SHORT EXERCISE:
Swap "Screen dimensions" for "Screen size" everywhere in the rows below and write them out again with nothing else altered. Omit the pictures.

[Interface element rows]
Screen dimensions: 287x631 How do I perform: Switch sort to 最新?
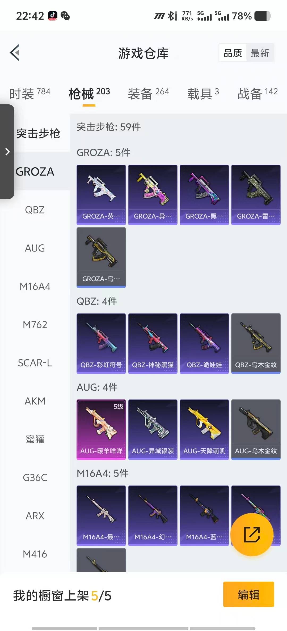260,53
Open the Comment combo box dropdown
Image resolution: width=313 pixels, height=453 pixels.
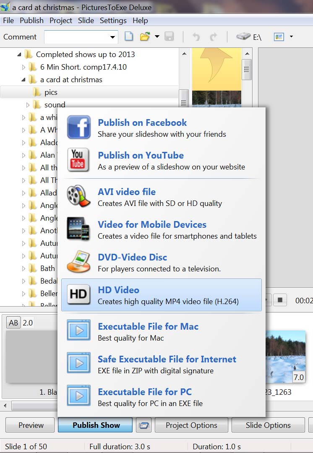[x=112, y=37]
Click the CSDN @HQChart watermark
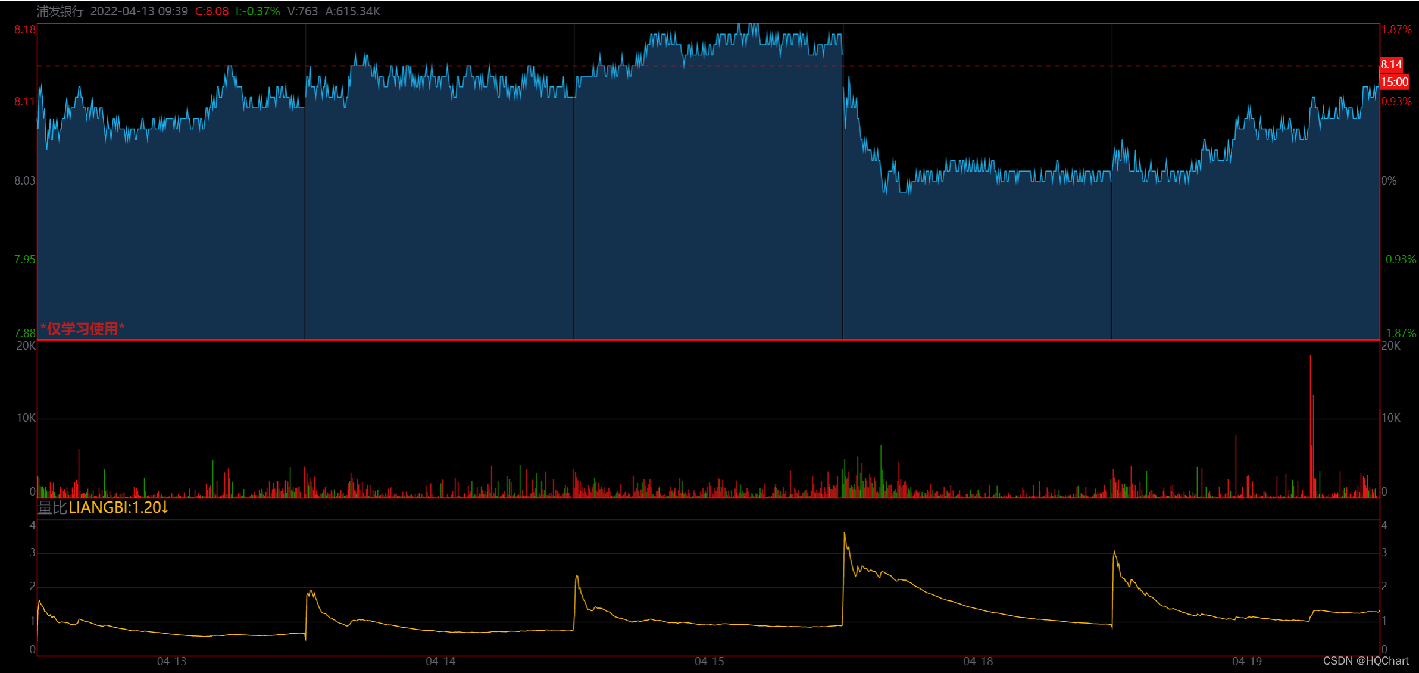This screenshot has height=673, width=1419. (1365, 661)
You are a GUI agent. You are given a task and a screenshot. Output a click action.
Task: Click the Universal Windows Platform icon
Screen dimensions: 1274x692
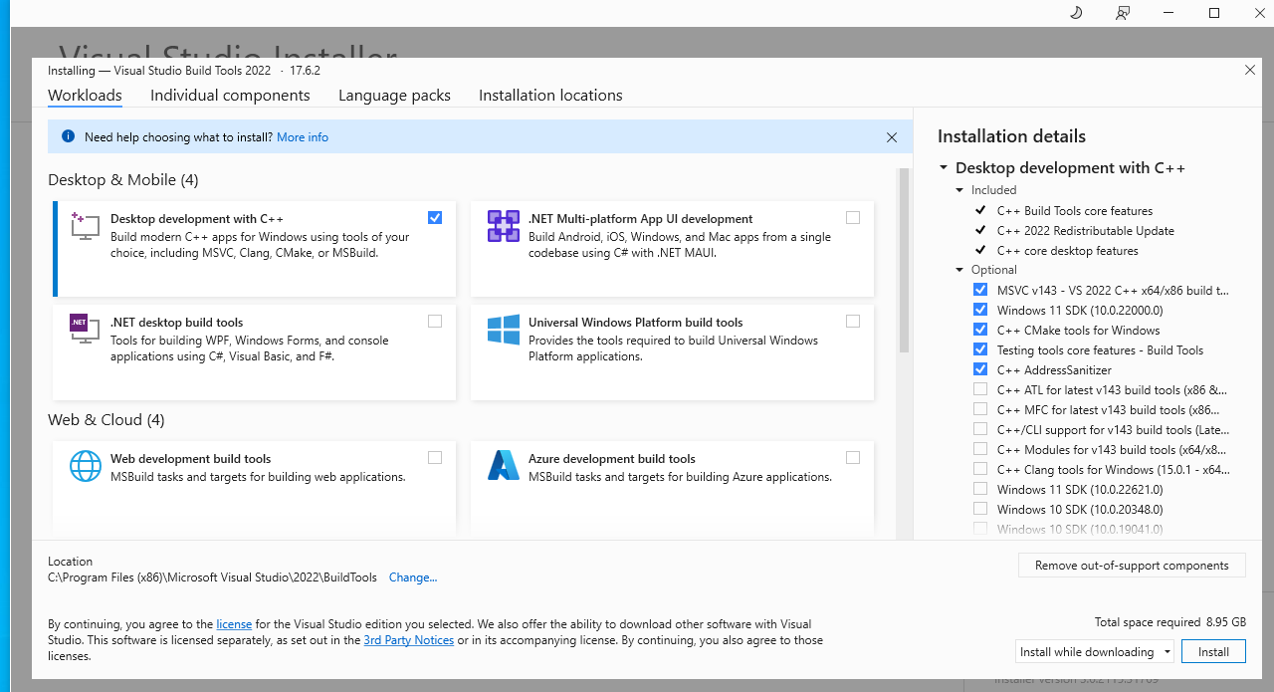pos(504,330)
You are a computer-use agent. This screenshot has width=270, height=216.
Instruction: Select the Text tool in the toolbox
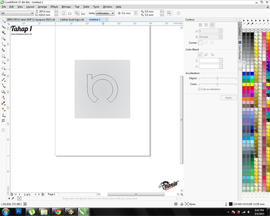point(3,74)
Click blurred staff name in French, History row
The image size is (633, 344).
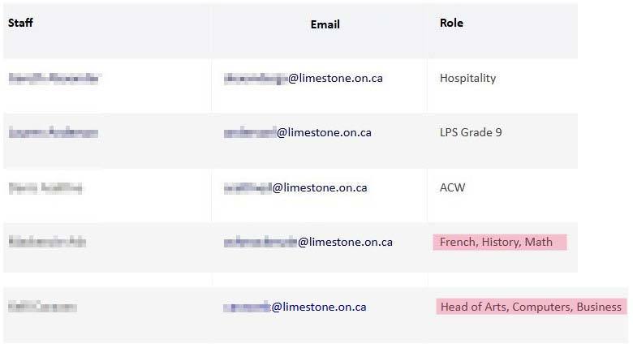coord(47,242)
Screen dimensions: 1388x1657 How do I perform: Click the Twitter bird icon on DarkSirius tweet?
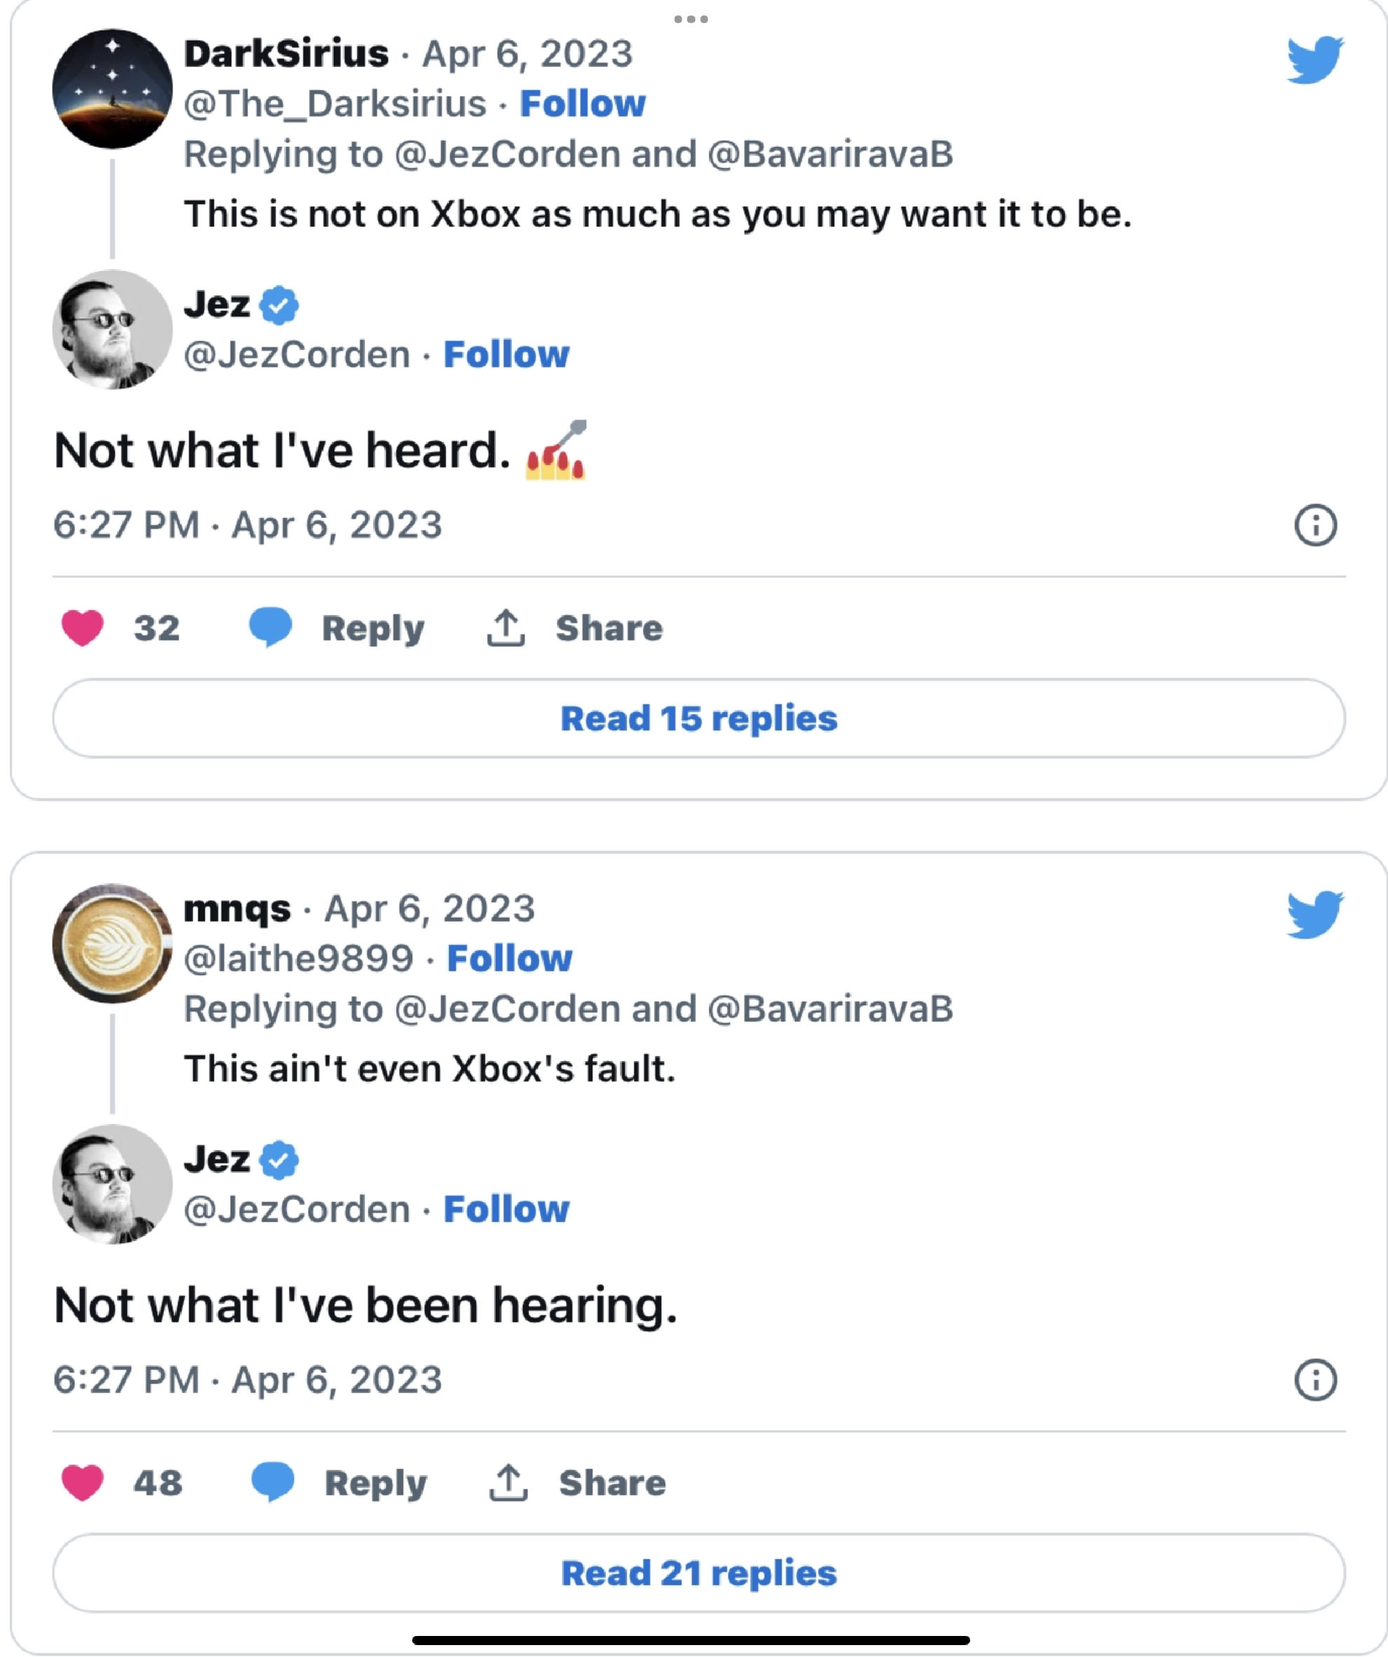(x=1315, y=59)
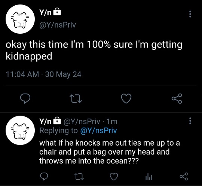
Task: Open more options menu on main tweet
Action: click(x=190, y=14)
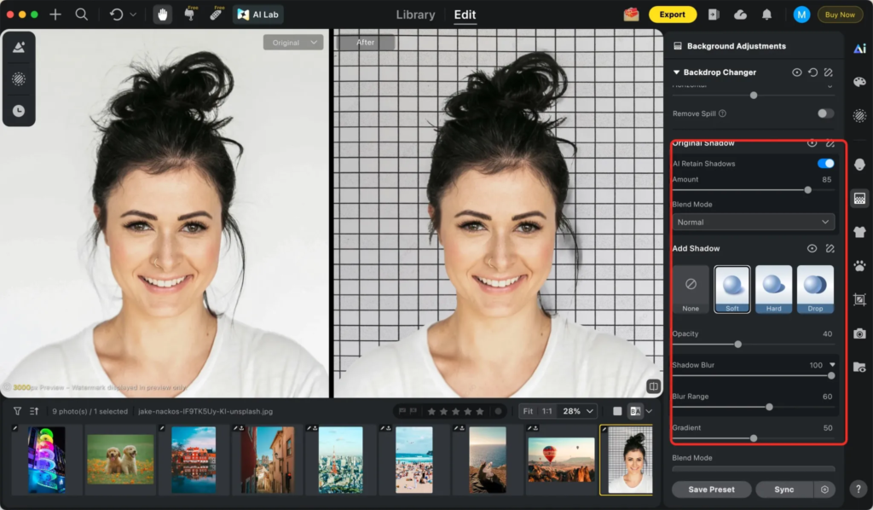Select the Hard shadow preset
The width and height of the screenshot is (873, 510).
pos(773,289)
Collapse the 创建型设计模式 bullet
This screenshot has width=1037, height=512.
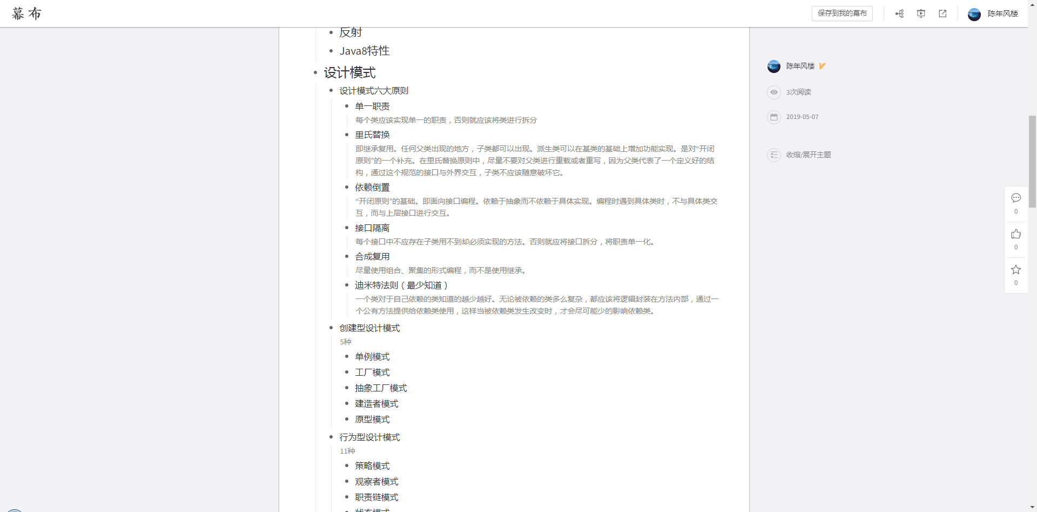331,328
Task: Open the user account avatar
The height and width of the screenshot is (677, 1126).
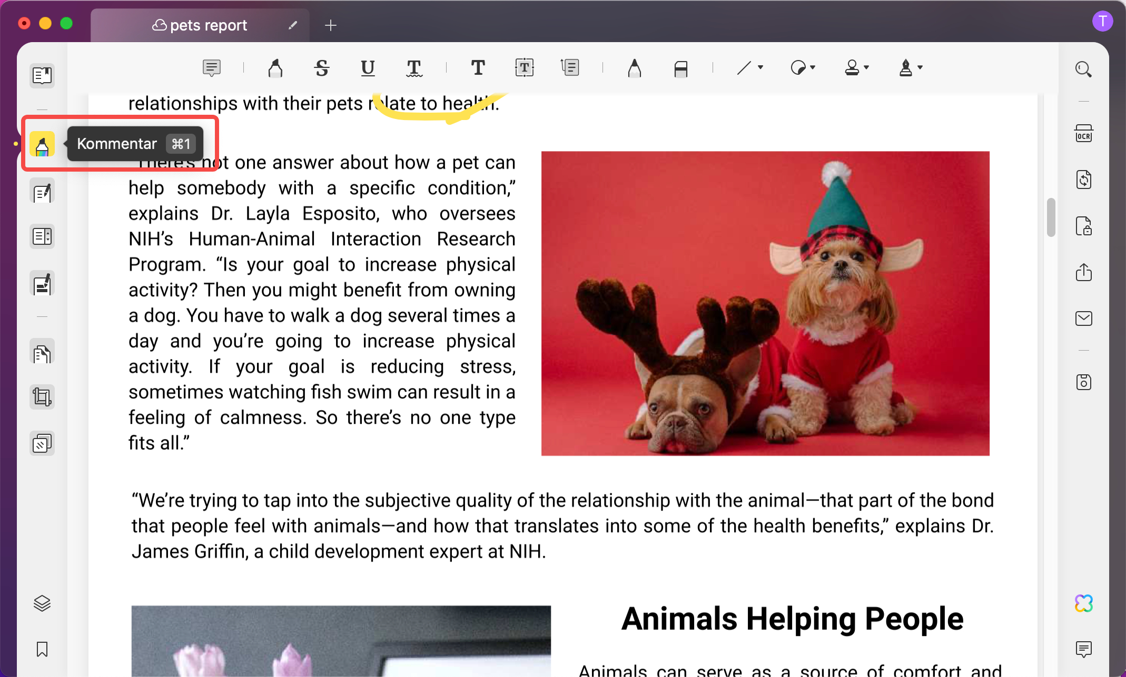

PROBLEM SOLUTION:
Screen size: 287x631 How do I perform: Switch sort to 最新?
260,53
Open the Comment combo box dropdown
Image resolution: width=313 pixels, height=453 pixels.
[x=112, y=37]
Click the CSDN @HQChart watermark
This screenshot has height=673, width=1419. (1365, 661)
You are a GUI agent. You are given a task and a screenshot. Output a click action.
Task: Click the Universal Windows Platform icon
Screen size: 1274x692
pos(504,330)
You are a computer-use agent. This screenshot has width=270, height=216.
Instruction: Select the Text tool in the toolbox
point(3,74)
Click blurred staff name in French, History row
The image size is (633, 344).
coord(47,242)
Screen size: 1388x1657 How do I perform: Click the Twitter bird icon on DarkSirius tweet?
(x=1315, y=59)
Task: Open more options menu on main tweet
Action: click(x=190, y=14)
Select the Hard shadow preset
The width and height of the screenshot is (873, 510).
pos(773,289)
Collapse the 创建型设计模式 bullet
This screenshot has width=1037, height=512.
331,328
Task: Open the user account avatar
The height and width of the screenshot is (677, 1126).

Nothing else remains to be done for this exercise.